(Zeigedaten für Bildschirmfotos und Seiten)
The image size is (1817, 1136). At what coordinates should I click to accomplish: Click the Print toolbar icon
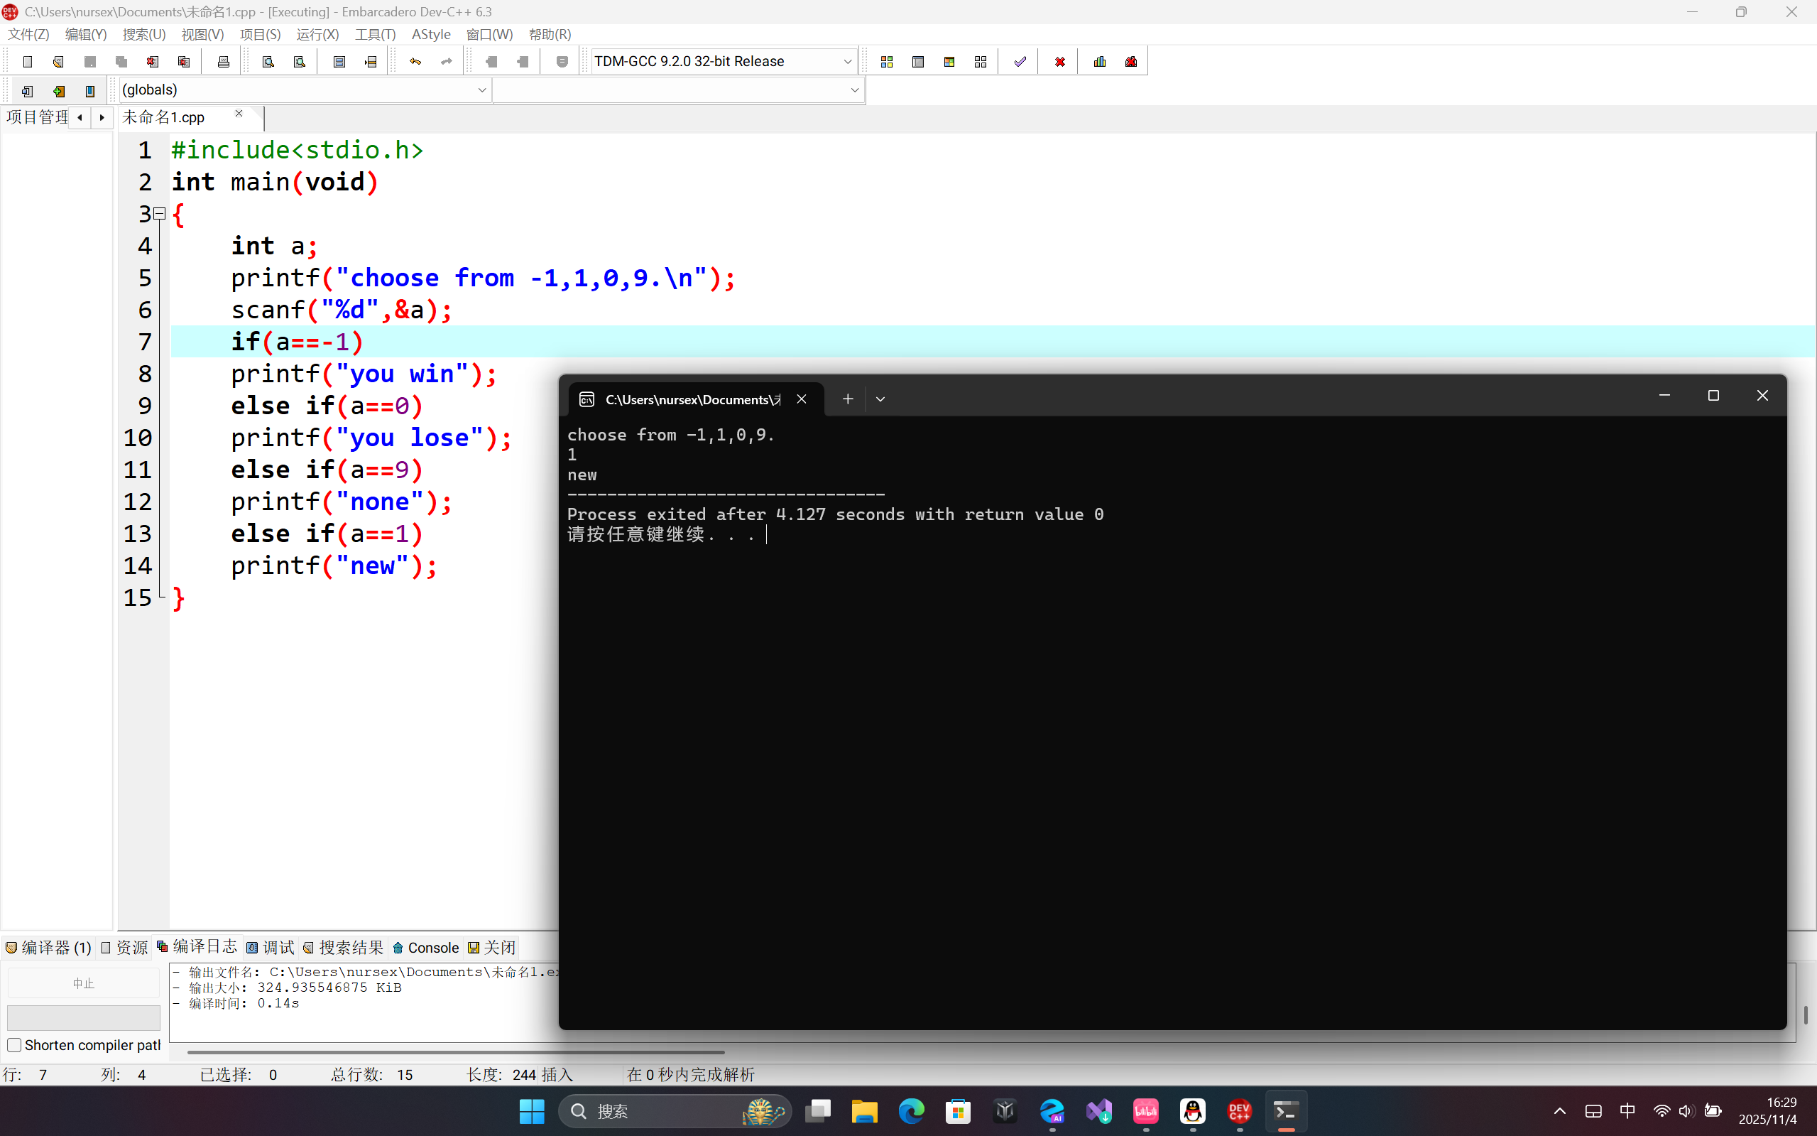[223, 62]
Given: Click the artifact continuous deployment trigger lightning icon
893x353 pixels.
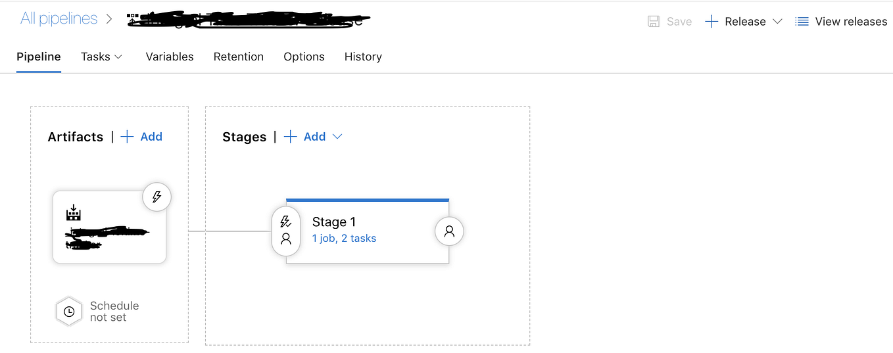Looking at the screenshot, I should click(x=157, y=197).
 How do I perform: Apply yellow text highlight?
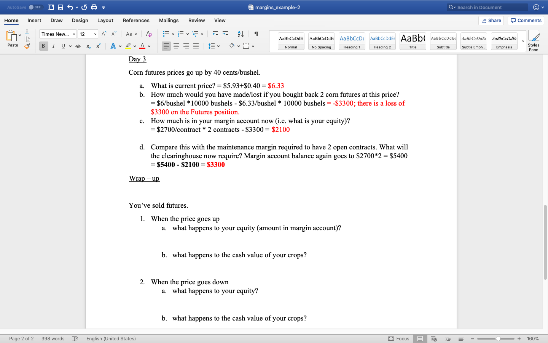[x=129, y=46]
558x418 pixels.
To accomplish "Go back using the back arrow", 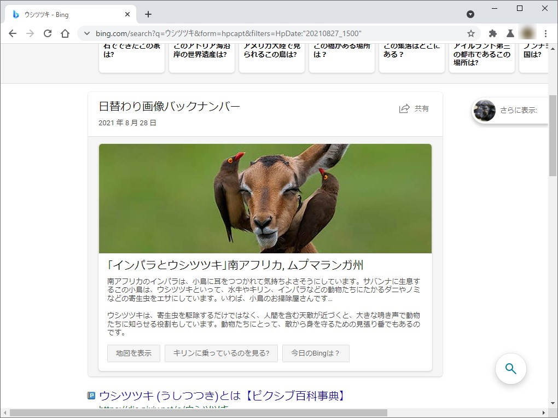I will pyautogui.click(x=13, y=33).
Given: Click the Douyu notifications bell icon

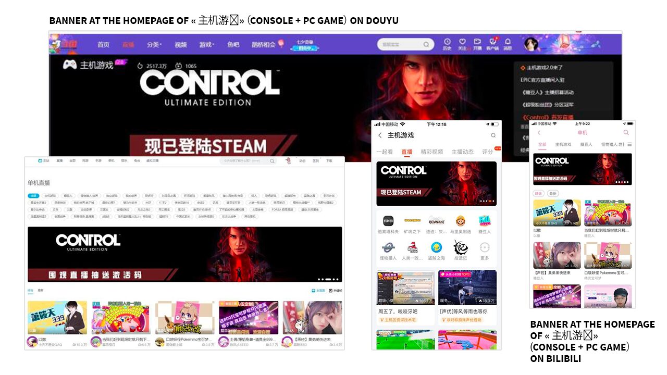Looking at the screenshot, I should click(508, 42).
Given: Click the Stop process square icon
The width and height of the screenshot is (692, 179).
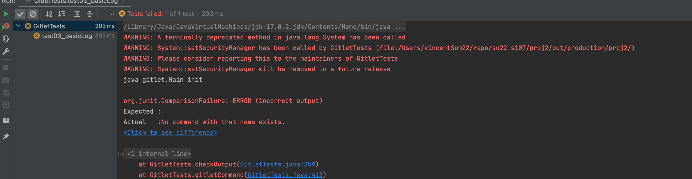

▸ Zu erledigende Aufgabe
Schreiben Sie das Material vom Anfang bis einschließlich der Zeile mit „[x=129, y=46]“ wortgetreu ab. Lassen Sie die Bilder dabei weg.

▸ Schriftliche Antwort
The image size is (1817, 1136). At what coordinates should I click to accomplish: Click the Print toolbar icon
[223, 62]
Given: Click the artifact continuous deployment trigger lightning icon
893x353 pixels.
Looking at the screenshot, I should click(x=157, y=197).
 How do I perform: Apply yellow text highlight?
[x=129, y=46]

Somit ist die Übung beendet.